There is also a risk that the autoimmune response that initially destroyed the person’s native cells can be triggered again, resulting in an attack in the new cells. Researchers are currently trying to investigate if using other areas of the body for transplant can prevent this from happening.
In order to prevent rejection of the cells, you must take immunosuppressive medications that lower the immune system. These drugs can also increase blood sugars. Immunosuppressive medications are not needed in the case of an auto-transplant because the infused cells come from the patient’s own body.
One major obstacle is that there is a shortage of islet cells from donors—many times there are not enough healthy cells to transplant and there aren’t enough donors.
As you can imagine, this type of procedure is also costly. While patients might be saving money on insulin, the cost of the procedure, appointments, and immunosuppressive medications creates financial barriers that prevent the widespread use of islet allo-transplantation.
Scientists are working hard to perfect islet cell transplantation. There has been some research presenting the ability to create human beta cells from stem cells in a lab. It is believed that these cells would generate a larger amount of more efficient islet cells. And although there have been many advancements, much more work needs to be done in this area before transplantation becomes a therapeutic option. Perfecting this method could bring us one step closer to curing diabetes.

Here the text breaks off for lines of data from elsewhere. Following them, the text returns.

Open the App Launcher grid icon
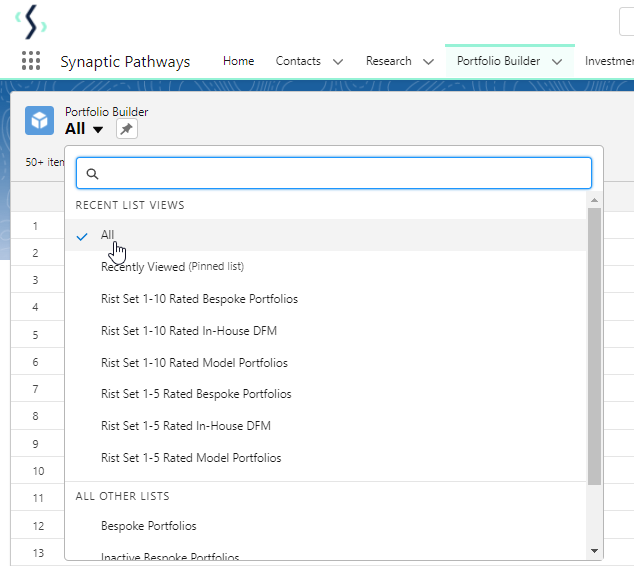Viewport: 634px width, 566px height. pos(31,61)
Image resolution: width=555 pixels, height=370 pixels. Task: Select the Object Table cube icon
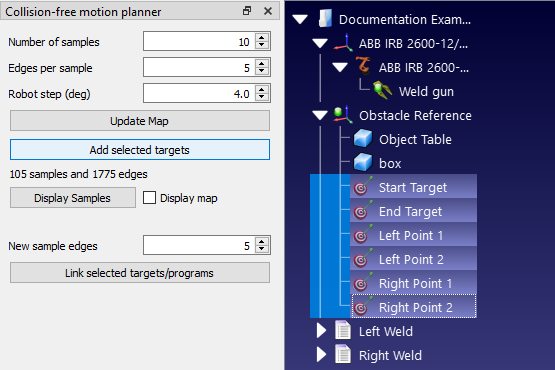(x=363, y=138)
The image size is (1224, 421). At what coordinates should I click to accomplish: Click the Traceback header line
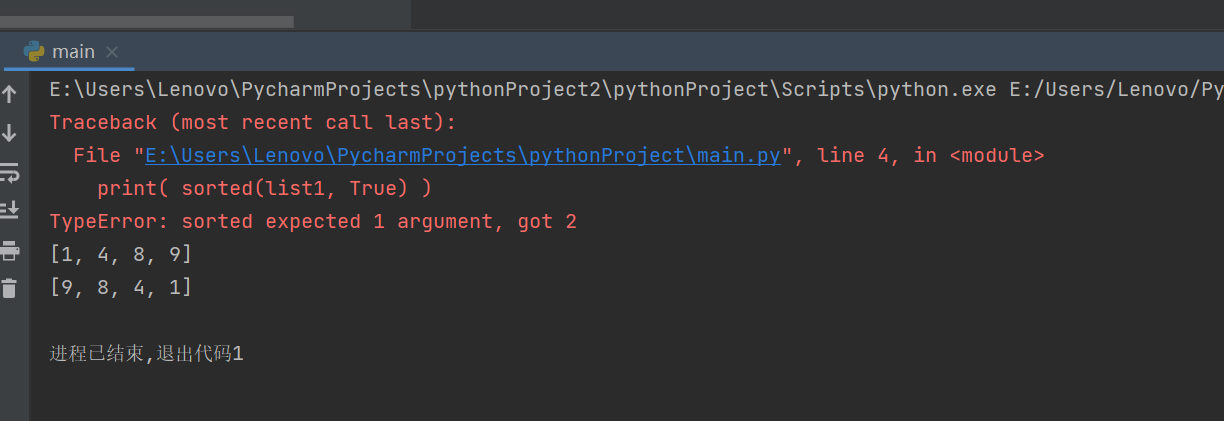click(x=252, y=123)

A Word From Tips For Healthy Living
Islet cell transplantation, specifically allo-transplantation, is currently being used on a very select population of people with type 1 diabetes who have an extremely difficult time managing their blood sugars or have a severe case of hypoglycemia unawareness. Transplants are only performed in clinical research hospitals that have had approval by the FDA.

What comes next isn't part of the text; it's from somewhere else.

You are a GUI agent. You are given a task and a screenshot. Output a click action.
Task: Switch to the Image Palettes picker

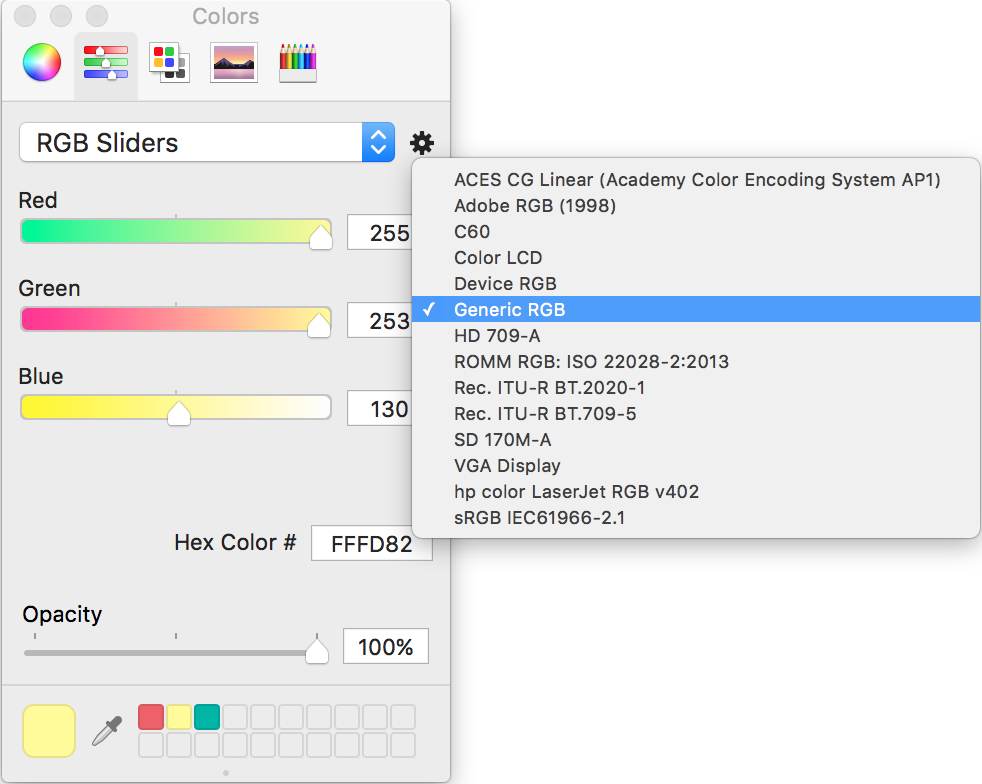point(233,61)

Animal studies have suggested that the beta cells created from stem cells and used in transplant generate insulin quickly. This method of beta cell production could provide a more reliable and potentially more cost-effective cell source compared to donated human islets. Not only could this expand the number of islet cell transplant procedures, but could also increase the availability of human beta cells for research purposes.
Using stem cells could help millions of people, but scientists have much more work to do before perfecting this method.